Еще на вокзале я подошел к телефону-автомату и, опустив дрожащей рукой монетку, услышав гудок, набрал домашний номер телефона, который помнил все эти годы: Е26-04. (В то время вместо первой цифры набирали букву, считалось, что так легче запомнить номер.)
- Слушаю,- раздалось в трубке. К телефону подошла мама, я сразу узнал ее голос.
- Мама, это я!
- Володя, это Юра, Володя...- услышал я, как мама радостно звала отца к телефону.
Отец с места в карьер, как будто я и не уезжал на семь лет из дому, сказал:
- Слушаю! Как жалко, что поезд поздно пришел. Сегодня твои на "Динамо" играют со "Спартаком".
Я почувствовал в голосе отца нотки сожаления. Он собрался идти на матч и огорчался, что придется оставаться дома. Тогда я сказал, чтобы он ехал на стадион, а сам обещал приехать на второй тайм.
Он с восторгом согласился:
- Прекрасно! Я еду на стадион. Билет возьму и тебе. После первого тайма встречаемся на контроле у Южной трибуны.
Пока я трясся в трамвае, шел по Разгуляю к Токмакову переулку, сердце так бешено колотилось, что подумал: наверное, вот так люди умирают от радости.
И ПАПИРОСУ ДОКУРИЛИ...
У ворот дома меня уже ждала мама. Мама! За годы войны она сильно изменилась. На осунувшемся лице выделялись ее огромные глаза, волосы совсем побелели.
Когда я вошел в комнату, радостно запрыгала собака Малька. Она меня не забыла. Вскоре появился мой школьный друг Шура Скалыга. Он недавно вернулся из Венгрии, где служил в танковых частях. На его груди красовался орден Славы третьей степени. Вместе с Шурой, наскоро поев, мы помчались на "Динамо".
Успели как раз к перерыву. Отец стоял у контроля. Я еще издали заметил его сутулую фигуру в знакомой мне серой кепке.
- Папа! - заорал я.
Отец поднял руку, и мы кинулись друг к другу. Пока мы целовались, Шурка кричал контролерам:
- Глядите! Глядите! Они всю войну не виделись! Он вернулся! Это отец и сын!!
Под эти крики мы вдвоем с Шуркой прошли мимо ошеломленных контролеров на один билет.
Не помню, как сыграли в тот день "Спартак" и "Динамо", но матч стал для меня праздником.

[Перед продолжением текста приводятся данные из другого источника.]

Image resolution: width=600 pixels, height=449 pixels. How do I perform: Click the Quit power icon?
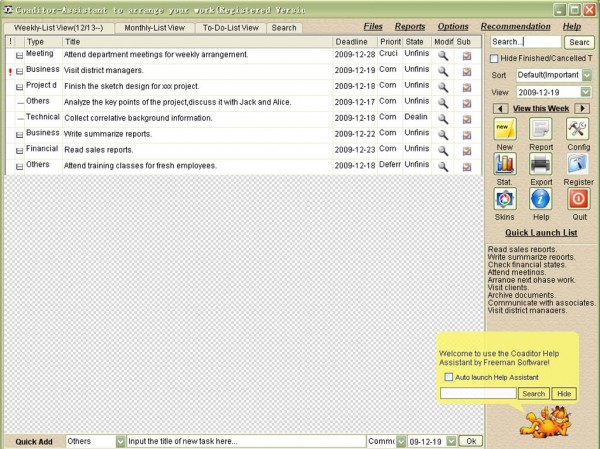577,199
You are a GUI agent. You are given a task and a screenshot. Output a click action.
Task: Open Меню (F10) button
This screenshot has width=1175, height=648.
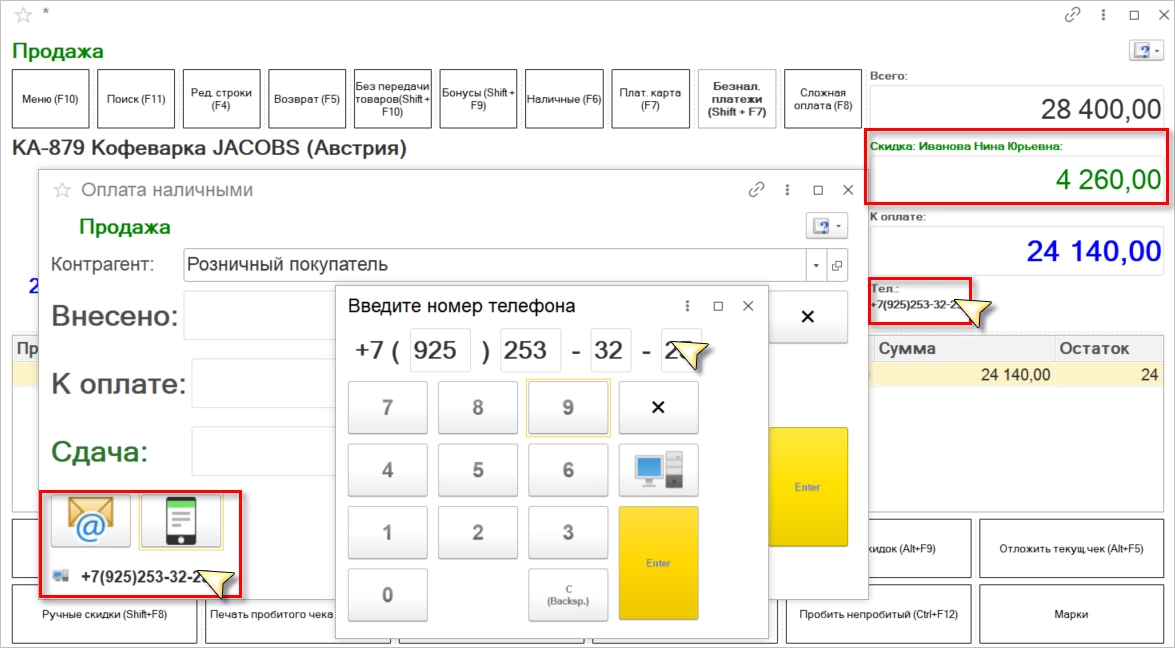coord(50,99)
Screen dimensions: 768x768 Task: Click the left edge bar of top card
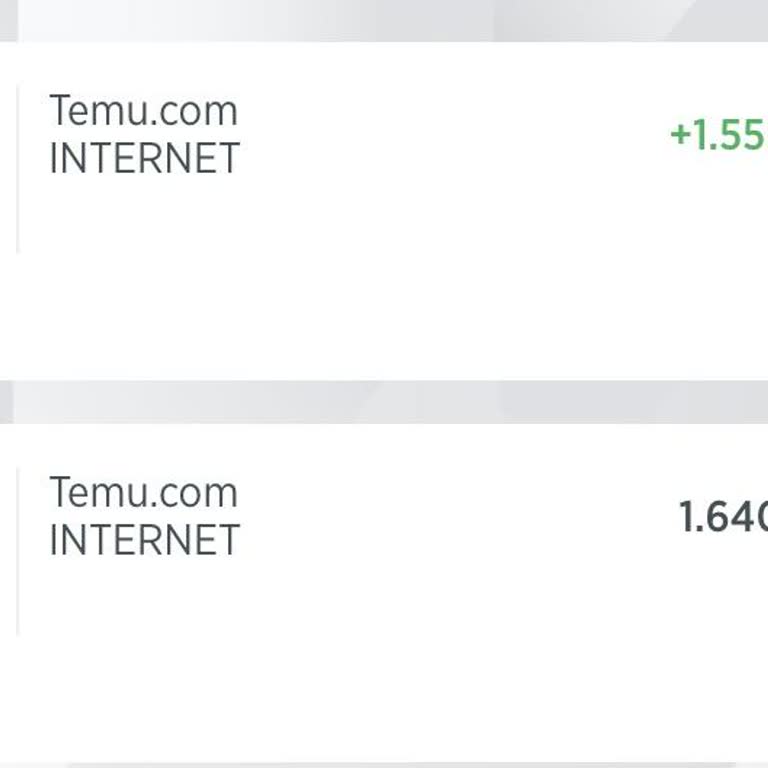(x=17, y=168)
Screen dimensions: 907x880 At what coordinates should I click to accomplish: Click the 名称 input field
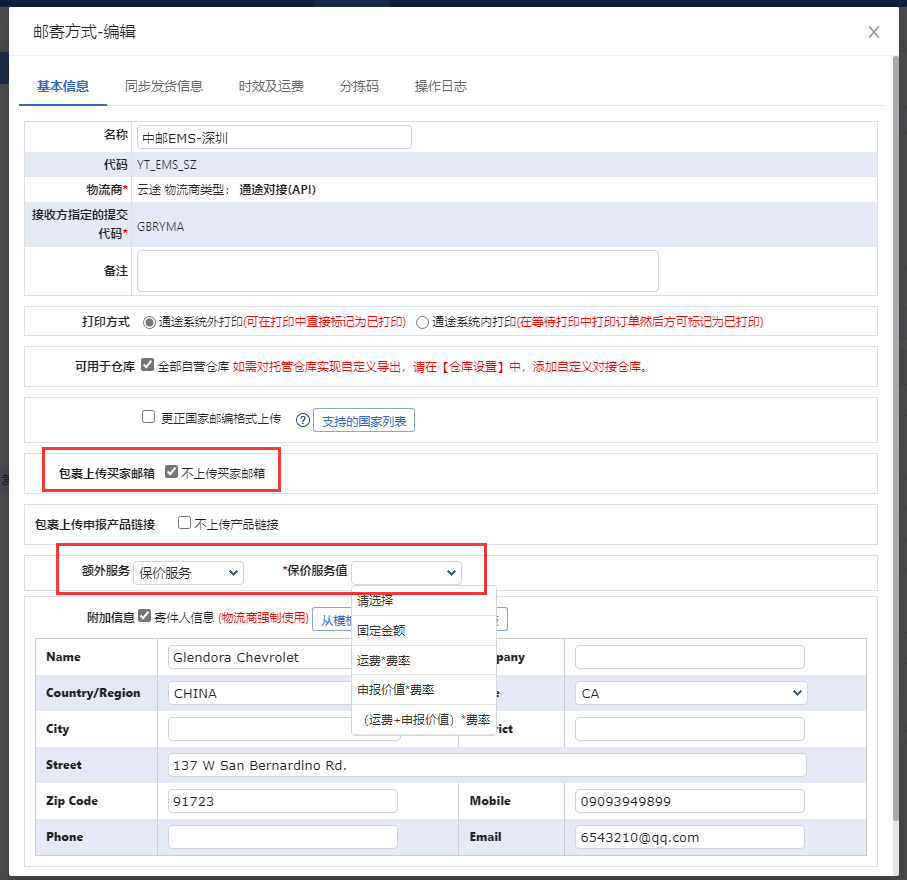(x=274, y=137)
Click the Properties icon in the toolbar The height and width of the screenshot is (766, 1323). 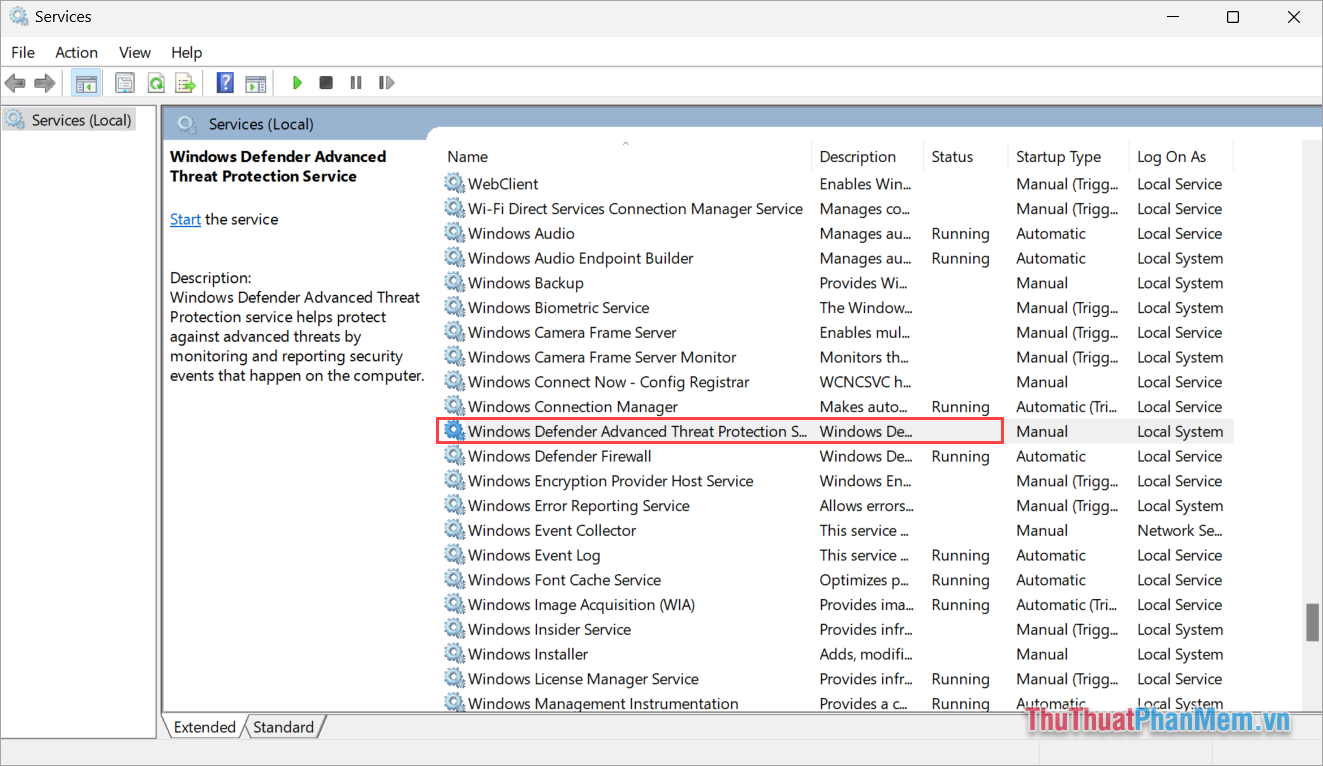(124, 82)
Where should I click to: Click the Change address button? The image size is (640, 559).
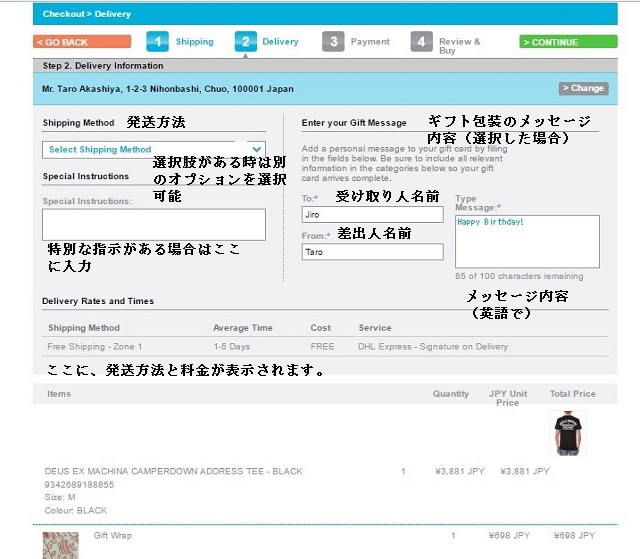[583, 88]
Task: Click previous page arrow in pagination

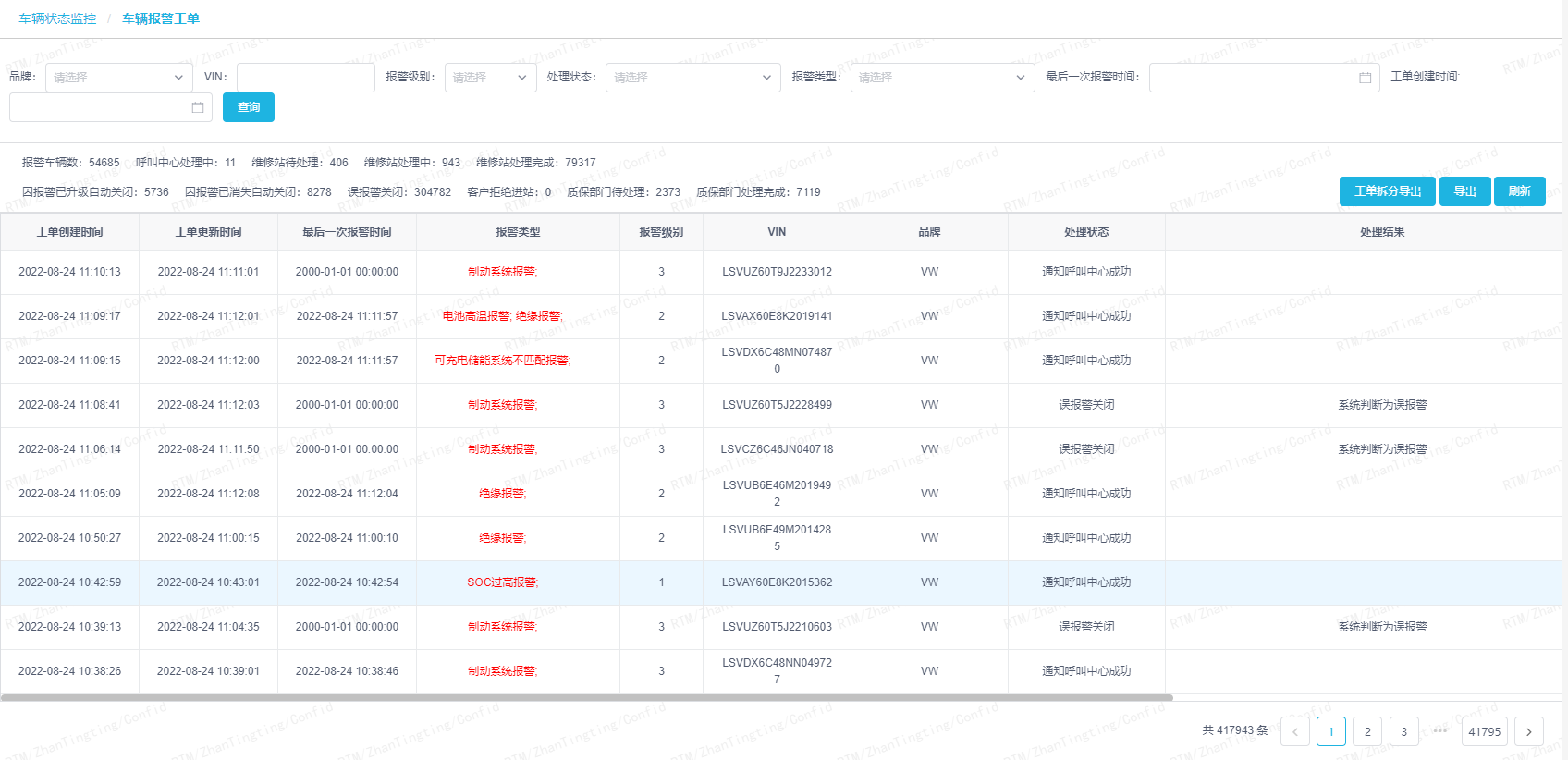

Я в Москве. Дома. И как в доброе довоенное время, сижу с отцом и Шуркой Скалыгой на Южной трибуне стадиона "Динамо", смотрю на зеленое поле, по которому бегают игроки, слышу крики и свист болельщиков и думаю: "Вот это и есть, наверное, настоящее счастье".
Отец почти не изменился. У него по-прежнему молодое, без морщин, лицо и ни одного седого волоса. Правда, он стал носить очки и начал курить.
Когда после матча мы пришли домой, отец торжественно достал из ящика письменного стола коробку "Казбека", где лежала недокуренная папироса, на мундштуке которой он сделал надпись: "9 мая 1945 года". Именно в тот день отец не докурил папироску, решив, что докурит ее, когда я вернусь из армии.
Он затягивался папироской, хваля ее особый вкус.
Пока мама готовила на кухне ужин, я вышел во двор в гимнастерке, с тремя медалями, полученными за вой-ну: "За отвагу", "За оборону Ленинграда" и "За победу
над Германией". Все вокруг выглядело необычным и странным, хотя на самом деле вроде бы ничего и не изменилось с тех пор, как я ушел в армию.
Просто я на все смотрел другими глазами. В армии я стал взрослым.
За ужином отец, мать, Шурка Скалыга, дядя Ганя вспоминали войну. Отец демонстрировал последние трюки, выученные собакой Малькой.
- Граждане, воздушная тревога! Воздушная тревога! - говорил он монотонным голосом, и Малька забиралась под подушку и замирала.
А как только отец объявлял: "Отбой воздушной тревоги!" - Малька выскакивала из-под подушки и начинала с радостным лаем носиться по комнате.
Мы сидели в шестнадцатиметровой комнате с двумя окнами, выходящими на кирпичную стену.